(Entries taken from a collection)
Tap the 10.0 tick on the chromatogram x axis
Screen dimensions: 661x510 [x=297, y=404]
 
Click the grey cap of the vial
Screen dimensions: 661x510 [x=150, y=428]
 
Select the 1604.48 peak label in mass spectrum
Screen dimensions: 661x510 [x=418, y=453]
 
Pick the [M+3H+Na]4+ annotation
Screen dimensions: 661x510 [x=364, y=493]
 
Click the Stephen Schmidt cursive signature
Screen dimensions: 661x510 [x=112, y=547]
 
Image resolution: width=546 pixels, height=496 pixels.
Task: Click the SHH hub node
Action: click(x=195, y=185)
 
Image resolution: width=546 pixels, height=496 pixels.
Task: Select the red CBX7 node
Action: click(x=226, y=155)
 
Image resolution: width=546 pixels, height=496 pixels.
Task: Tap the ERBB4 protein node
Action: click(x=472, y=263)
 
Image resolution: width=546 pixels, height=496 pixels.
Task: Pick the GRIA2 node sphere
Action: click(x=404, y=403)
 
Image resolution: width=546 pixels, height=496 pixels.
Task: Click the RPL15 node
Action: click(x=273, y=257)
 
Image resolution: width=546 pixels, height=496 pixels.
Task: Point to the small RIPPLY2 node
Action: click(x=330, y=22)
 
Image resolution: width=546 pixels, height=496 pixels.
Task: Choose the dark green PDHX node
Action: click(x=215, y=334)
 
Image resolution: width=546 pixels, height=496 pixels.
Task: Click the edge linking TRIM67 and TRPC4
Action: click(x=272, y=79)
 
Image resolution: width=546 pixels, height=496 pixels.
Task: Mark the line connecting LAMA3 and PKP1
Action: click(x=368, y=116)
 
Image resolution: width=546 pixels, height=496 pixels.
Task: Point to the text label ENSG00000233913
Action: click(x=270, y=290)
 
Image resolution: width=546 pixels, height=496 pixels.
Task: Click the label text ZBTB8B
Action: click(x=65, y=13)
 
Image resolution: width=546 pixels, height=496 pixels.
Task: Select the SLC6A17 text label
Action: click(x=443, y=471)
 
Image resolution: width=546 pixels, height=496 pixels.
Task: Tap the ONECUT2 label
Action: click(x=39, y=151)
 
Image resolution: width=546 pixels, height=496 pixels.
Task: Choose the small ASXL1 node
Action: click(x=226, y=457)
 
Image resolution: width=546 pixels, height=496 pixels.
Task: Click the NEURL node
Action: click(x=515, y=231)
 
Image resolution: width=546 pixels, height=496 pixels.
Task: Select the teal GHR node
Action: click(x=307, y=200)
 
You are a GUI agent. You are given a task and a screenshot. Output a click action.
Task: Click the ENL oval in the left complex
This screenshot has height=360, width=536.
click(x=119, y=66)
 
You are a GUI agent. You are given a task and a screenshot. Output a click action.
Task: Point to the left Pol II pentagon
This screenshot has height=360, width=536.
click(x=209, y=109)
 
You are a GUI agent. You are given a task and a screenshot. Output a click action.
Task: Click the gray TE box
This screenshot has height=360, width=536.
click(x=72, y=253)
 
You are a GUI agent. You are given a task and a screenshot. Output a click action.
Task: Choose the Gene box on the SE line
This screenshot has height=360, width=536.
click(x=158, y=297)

- [Task description] All that is wanted is an exact copy of the lines above from the one with "Pick the [M+3H+Na]4+ annotation" through the one with "Task: Click the ENL oval in the left complex", with both ends included.

- [Task answer]
Pick the [M+3H+Na]4+ annotation
Screen dimensions: 661x510 [x=364, y=493]
 
Click the Stephen Schmidt cursive signature
Screen dimensions: 661x510 [x=112, y=547]
 
Image resolution: width=546 pixels, height=496 pixels.
Task: Click the SHH hub node
Action: click(x=195, y=185)
 
Image resolution: width=546 pixels, height=496 pixels.
Task: Select the red CBX7 node
Action: click(x=226, y=155)
 
Image resolution: width=546 pixels, height=496 pixels.
Task: Tap the ERBB4 protein node
Action: click(x=472, y=263)
 
Image resolution: width=546 pixels, height=496 pixels.
Task: Pick the GRIA2 node sphere
Action: click(x=404, y=403)
 
Image resolution: width=546 pixels, height=496 pixels.
Task: Click the RPL15 node
Action: click(x=273, y=257)
 
Image resolution: width=546 pixels, height=496 pixels.
Task: Point to the small RIPPLY2 node
Action: click(x=330, y=22)
 
Image resolution: width=546 pixels, height=496 pixels.
Task: Choose the dark green PDHX node
Action: click(x=215, y=334)
 
Image resolution: width=546 pixels, height=496 pixels.
Task: Click the edge linking TRIM67 and TRPC4
Action: click(x=272, y=79)
 
Image resolution: width=546 pixels, height=496 pixels.
Task: Mark the line connecting LAMA3 and PKP1
Action: click(x=368, y=116)
 
Image resolution: width=546 pixels, height=496 pixels.
Task: Point to the text label ENSG00000233913
Action: click(x=270, y=290)
 
Image resolution: width=546 pixels, height=496 pixels.
Task: Click the label text ZBTB8B
Action: click(x=65, y=13)
 
Image resolution: width=546 pixels, height=496 pixels.
Task: Select the SLC6A17 text label
Action: click(x=443, y=471)
 
Image resolution: width=546 pixels, height=496 pixels.
Task: Tap the ONECUT2 label
Action: click(x=39, y=151)
 
Image resolution: width=546 pixels, height=496 pixels.
Task: Choose the small ASXL1 node
Action: click(x=226, y=457)
 
Image resolution: width=546 pixels, height=496 pixels.
Task: Click the NEURL node
Action: click(x=515, y=231)
 
Image resolution: width=546 pixels, height=496 pixels.
Task: Select the teal GHR node
Action: click(x=307, y=200)
 
You are a GUI agent. You are given a task and a screenshot. Output a click action.
Task: Click the ENL oval in the left complex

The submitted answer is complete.